Copy exactly, please, each line of the data below until the line that contains "is (536, 536)." has been copied, beginning at the top.

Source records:
_ _ _ _ _

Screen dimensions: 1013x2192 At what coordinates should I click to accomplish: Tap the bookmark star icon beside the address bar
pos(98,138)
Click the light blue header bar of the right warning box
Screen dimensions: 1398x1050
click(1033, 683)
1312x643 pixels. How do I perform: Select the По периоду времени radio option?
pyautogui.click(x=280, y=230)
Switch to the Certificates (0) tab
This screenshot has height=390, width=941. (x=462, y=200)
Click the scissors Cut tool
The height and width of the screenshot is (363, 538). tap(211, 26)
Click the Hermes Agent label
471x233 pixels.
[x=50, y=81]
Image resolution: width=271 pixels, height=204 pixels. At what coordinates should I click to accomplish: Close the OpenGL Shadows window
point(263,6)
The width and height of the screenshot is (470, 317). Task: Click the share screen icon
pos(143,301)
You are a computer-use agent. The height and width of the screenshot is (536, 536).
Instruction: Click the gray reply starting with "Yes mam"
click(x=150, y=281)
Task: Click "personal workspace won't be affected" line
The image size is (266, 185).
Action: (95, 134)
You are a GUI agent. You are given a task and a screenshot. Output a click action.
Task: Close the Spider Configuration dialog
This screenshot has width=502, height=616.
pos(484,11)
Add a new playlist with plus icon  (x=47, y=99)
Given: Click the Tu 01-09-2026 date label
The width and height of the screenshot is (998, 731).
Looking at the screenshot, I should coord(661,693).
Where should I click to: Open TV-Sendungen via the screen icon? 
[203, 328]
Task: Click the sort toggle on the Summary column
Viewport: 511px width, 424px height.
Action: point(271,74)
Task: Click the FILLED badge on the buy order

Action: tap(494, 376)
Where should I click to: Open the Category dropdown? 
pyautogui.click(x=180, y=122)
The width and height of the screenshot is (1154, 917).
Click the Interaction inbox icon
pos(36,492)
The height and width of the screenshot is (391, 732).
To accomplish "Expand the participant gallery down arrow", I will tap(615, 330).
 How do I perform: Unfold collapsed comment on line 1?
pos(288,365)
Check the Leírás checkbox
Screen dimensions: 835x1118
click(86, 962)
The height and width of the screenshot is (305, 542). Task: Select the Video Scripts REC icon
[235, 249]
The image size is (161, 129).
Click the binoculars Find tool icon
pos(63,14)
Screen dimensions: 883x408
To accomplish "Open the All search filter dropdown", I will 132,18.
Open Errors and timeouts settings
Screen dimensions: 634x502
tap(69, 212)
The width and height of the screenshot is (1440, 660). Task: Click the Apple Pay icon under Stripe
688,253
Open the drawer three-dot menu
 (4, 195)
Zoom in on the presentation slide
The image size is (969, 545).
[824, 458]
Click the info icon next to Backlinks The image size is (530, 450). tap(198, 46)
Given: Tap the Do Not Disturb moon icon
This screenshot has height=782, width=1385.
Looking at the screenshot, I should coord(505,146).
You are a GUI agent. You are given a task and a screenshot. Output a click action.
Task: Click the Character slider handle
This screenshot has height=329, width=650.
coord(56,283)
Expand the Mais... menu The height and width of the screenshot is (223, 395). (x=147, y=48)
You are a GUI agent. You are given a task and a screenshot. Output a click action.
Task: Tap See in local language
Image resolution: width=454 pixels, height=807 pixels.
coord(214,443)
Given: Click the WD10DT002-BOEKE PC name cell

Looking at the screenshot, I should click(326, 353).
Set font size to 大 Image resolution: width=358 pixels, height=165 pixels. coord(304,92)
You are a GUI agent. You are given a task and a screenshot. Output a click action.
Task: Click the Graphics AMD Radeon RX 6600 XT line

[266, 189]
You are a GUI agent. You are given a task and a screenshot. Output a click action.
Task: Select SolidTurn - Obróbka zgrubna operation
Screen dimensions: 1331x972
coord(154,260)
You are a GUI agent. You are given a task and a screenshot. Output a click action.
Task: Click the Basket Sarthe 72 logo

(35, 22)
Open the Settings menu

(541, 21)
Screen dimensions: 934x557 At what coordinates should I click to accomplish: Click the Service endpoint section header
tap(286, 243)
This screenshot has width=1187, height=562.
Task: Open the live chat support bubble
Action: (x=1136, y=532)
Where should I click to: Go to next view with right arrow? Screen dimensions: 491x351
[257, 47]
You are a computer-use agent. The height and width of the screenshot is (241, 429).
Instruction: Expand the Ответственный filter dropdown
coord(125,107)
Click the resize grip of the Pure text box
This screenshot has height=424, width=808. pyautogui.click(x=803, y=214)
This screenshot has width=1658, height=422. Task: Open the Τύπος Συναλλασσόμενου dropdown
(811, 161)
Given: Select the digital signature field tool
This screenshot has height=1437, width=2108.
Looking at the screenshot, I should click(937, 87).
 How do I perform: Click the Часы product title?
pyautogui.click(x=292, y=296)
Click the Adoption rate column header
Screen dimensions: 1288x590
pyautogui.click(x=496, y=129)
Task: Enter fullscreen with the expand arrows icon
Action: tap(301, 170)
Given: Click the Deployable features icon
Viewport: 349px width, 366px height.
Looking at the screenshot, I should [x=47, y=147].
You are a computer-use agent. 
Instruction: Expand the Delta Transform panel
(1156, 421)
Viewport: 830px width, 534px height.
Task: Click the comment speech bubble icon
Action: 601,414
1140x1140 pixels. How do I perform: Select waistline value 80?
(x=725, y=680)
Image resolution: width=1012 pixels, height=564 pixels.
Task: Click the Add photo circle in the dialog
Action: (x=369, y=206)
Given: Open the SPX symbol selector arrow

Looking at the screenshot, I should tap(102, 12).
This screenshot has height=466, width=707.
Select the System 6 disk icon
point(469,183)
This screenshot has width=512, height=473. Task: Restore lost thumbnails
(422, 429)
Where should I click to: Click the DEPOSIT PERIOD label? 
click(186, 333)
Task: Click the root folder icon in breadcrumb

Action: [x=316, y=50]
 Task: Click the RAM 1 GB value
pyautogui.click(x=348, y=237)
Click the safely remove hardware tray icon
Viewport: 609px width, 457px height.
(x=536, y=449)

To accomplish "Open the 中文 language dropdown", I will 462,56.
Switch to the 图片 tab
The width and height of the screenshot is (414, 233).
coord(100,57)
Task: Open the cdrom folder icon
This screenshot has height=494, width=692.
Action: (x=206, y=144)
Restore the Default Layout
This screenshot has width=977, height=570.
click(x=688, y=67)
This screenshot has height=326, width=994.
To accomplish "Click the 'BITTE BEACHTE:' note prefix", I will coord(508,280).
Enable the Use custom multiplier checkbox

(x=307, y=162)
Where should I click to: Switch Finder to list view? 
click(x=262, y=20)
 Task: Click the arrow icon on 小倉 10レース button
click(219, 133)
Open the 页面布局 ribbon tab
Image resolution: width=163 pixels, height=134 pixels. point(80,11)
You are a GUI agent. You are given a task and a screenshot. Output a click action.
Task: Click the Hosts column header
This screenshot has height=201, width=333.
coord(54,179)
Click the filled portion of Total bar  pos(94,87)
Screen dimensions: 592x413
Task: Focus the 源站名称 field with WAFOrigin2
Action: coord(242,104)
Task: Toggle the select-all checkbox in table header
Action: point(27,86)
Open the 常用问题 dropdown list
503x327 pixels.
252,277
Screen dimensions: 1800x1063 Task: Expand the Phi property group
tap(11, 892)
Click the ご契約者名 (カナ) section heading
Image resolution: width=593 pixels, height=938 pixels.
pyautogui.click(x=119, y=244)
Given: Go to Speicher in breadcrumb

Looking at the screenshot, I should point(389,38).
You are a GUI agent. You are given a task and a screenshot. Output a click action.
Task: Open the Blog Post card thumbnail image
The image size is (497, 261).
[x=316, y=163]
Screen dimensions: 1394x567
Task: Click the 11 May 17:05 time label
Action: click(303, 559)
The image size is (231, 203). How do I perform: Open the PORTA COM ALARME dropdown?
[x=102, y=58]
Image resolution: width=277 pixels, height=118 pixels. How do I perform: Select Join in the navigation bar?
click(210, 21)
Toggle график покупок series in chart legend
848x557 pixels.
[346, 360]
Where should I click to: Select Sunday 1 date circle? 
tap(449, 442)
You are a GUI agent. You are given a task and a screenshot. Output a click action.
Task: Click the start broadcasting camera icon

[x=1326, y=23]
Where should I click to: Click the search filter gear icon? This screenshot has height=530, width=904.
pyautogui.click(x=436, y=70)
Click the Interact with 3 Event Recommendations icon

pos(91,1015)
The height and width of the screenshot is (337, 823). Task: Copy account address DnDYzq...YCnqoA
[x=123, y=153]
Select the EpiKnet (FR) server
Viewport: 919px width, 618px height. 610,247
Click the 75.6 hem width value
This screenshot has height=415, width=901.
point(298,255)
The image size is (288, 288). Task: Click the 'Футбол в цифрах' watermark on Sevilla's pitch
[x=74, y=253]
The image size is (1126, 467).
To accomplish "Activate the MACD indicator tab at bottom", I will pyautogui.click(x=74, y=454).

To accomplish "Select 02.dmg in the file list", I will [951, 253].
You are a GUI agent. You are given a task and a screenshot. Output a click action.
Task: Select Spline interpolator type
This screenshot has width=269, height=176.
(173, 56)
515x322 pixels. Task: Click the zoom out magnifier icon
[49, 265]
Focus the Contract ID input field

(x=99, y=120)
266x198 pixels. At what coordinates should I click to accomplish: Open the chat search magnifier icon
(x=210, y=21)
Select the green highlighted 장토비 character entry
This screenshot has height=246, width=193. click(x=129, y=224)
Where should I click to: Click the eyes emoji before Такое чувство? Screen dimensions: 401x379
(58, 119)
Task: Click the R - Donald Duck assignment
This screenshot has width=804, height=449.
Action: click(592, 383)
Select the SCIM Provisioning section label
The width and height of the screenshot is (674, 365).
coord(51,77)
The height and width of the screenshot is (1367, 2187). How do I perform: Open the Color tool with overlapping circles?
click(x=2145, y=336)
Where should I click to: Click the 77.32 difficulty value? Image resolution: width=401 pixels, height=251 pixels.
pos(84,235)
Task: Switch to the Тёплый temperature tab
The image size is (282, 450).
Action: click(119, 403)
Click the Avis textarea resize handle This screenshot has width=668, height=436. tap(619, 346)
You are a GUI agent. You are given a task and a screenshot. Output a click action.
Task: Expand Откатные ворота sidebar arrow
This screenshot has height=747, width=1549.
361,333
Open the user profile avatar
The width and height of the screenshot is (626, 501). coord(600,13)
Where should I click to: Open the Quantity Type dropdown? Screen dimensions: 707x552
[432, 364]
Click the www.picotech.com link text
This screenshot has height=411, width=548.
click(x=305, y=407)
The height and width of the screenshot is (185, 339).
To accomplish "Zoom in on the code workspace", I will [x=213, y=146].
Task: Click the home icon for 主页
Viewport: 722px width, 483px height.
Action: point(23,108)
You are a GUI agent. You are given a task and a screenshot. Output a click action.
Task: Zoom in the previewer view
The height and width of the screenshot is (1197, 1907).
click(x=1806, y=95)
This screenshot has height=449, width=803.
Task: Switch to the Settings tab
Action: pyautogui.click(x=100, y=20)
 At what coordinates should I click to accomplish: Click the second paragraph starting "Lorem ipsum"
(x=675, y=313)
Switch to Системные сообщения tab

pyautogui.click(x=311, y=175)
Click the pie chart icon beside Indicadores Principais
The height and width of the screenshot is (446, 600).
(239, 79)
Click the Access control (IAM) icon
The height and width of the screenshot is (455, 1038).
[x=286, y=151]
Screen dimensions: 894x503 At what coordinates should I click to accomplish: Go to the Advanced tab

_ _ _ _ _

SOLUTION:
Screen dimensions: 1013x2192 At what coordinates should I click to accomplish: Tap the bookmark star icon beside the address bar
pos(98,138)
Click the light blue header bar of the right warning box
Screen dimensions: 1398x1050
click(1033, 683)
1312x643 pixels. How do I perform: Select the По периоду времени radio option?
pyautogui.click(x=280, y=230)
Switch to the Certificates (0) tab
This screenshot has height=390, width=941. (x=462, y=200)
Click the scissors Cut tool
The height and width of the screenshot is (363, 538). tap(211, 26)
Click the Hermes Agent label
471x233 pixels.
[x=50, y=81]
Image resolution: width=271 pixels, height=204 pixels. At what coordinates should I click to accomplish: Close the OpenGL Shadows window
point(263,6)
The width and height of the screenshot is (470, 317). Task: Click the share screen icon
pos(143,301)
You are a computer-use agent. The height and width of the screenshot is (536, 536).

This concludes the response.